─── RECORD EXTRACTS ───

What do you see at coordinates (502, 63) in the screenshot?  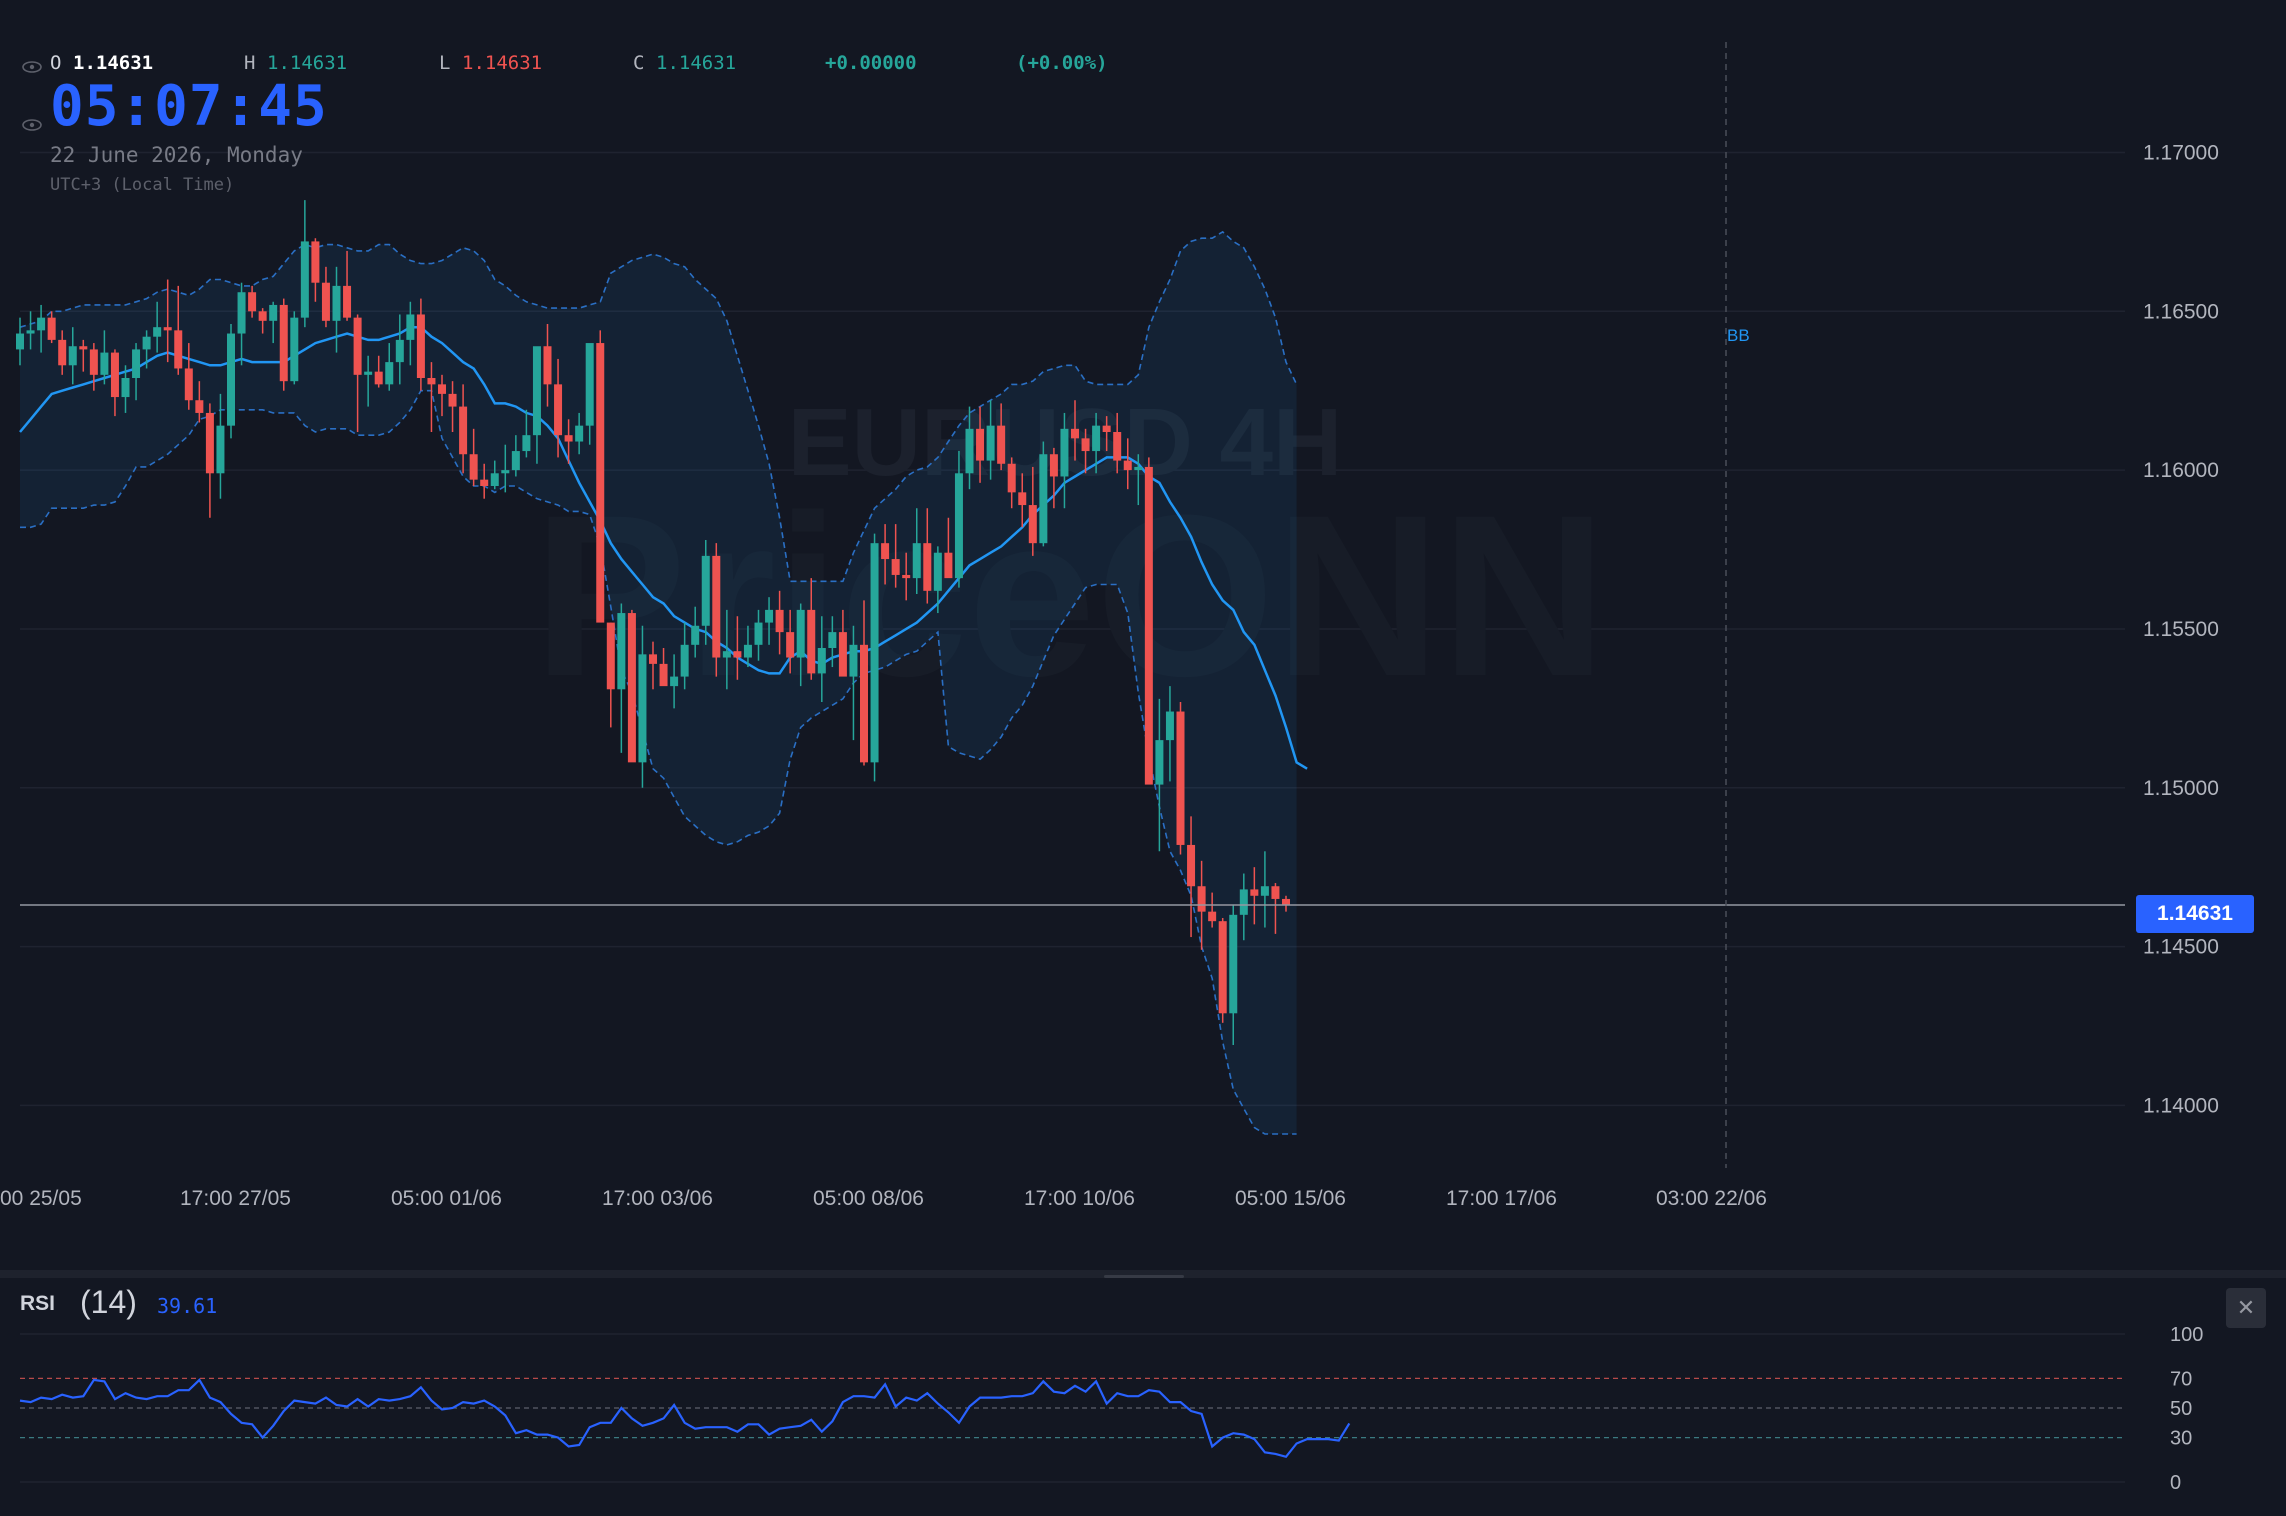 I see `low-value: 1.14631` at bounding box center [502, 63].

───
─── RECORD EXTRACTS ───

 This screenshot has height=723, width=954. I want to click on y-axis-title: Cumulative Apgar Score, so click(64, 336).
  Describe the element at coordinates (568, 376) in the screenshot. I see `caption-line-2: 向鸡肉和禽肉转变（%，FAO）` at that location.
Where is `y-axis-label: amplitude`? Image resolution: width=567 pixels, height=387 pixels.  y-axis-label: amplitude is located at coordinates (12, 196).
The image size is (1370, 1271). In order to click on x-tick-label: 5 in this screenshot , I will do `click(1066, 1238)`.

───
─── RECORD EXTRACTS ───

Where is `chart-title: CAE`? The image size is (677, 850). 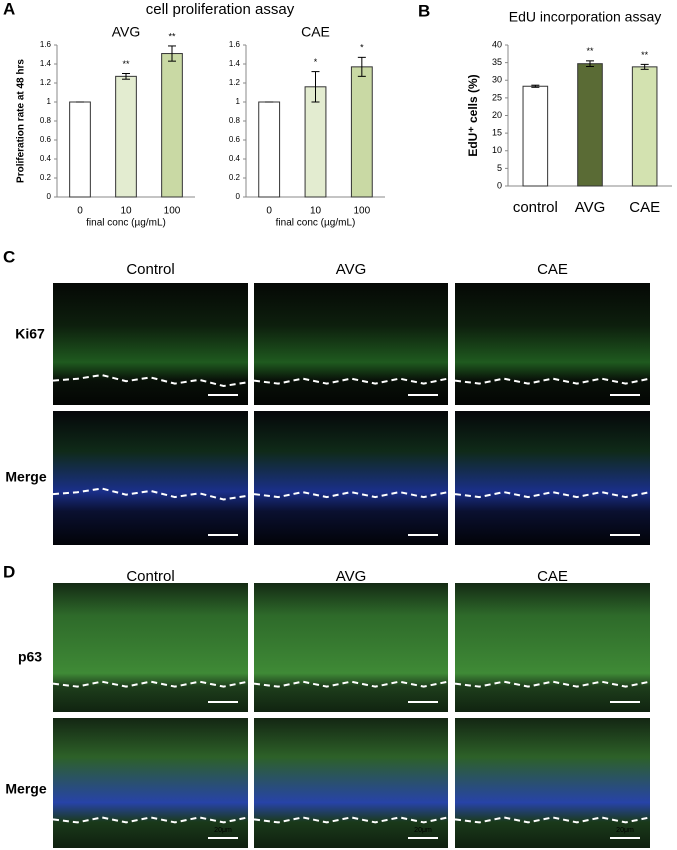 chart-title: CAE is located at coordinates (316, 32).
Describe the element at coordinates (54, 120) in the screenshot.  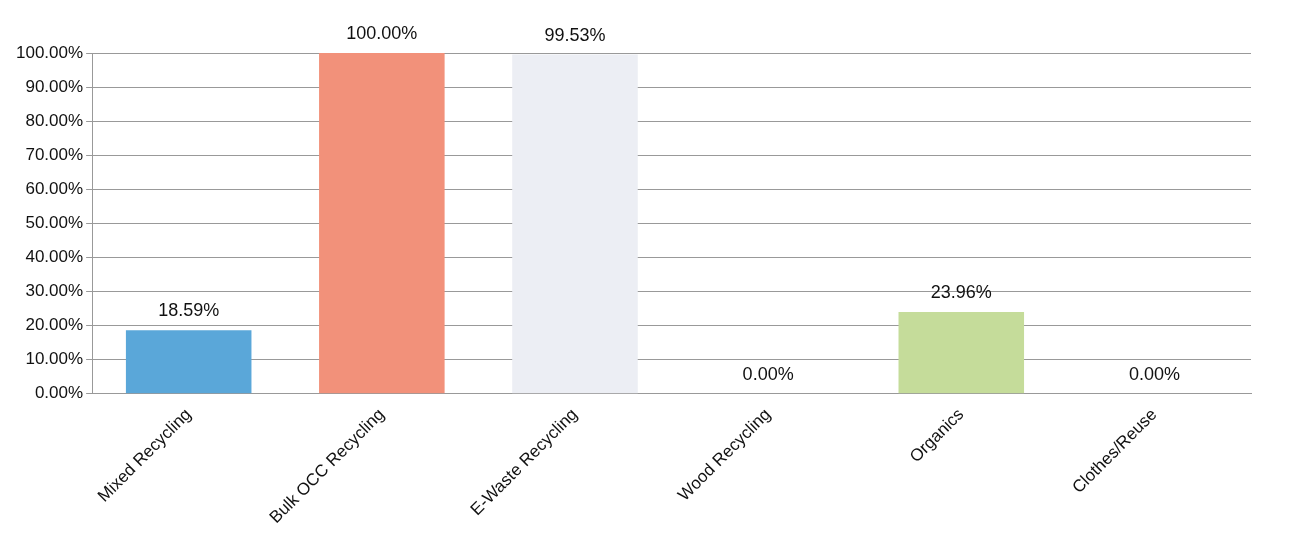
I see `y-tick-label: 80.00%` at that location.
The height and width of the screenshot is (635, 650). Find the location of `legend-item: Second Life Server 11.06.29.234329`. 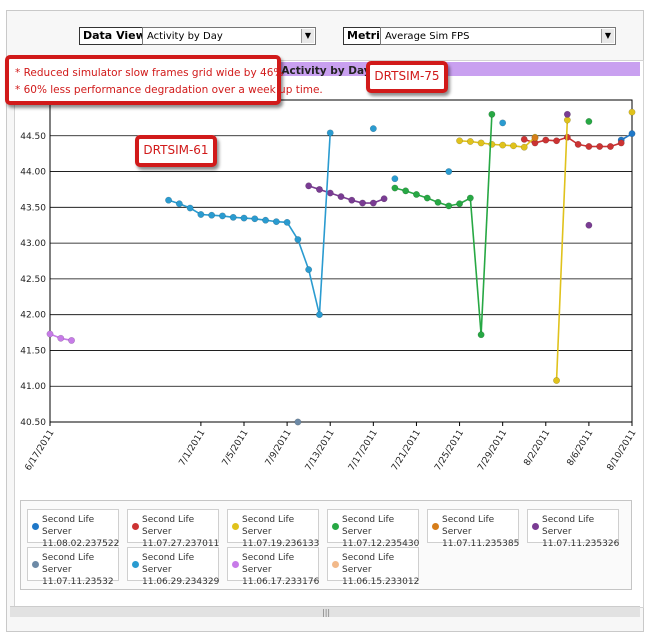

───

EXERCISE BRIEF: Copy out the listing from the line containing "This screenshot has" through the line containing "The image size is (1370, 1271).", word for word, both lines included.

EXERCISE RESPONSE:
 This screenshot has height=723, width=954. I want to click on y-axis-title: Cumulative Apgar Score, so click(64, 336).
  Describe the element at coordinates (568, 376) in the screenshot. I see `caption-line-2: 向鸡肉和禽肉转变（%，FAO）` at that location.
Where is `y-axis-label: amplitude`? Image resolution: width=567 pixels, height=387 pixels.  y-axis-label: amplitude is located at coordinates (12, 196).
The image size is (1370, 1271). In order to click on x-tick-label: 5 in this screenshot , I will do `click(1066, 1238)`.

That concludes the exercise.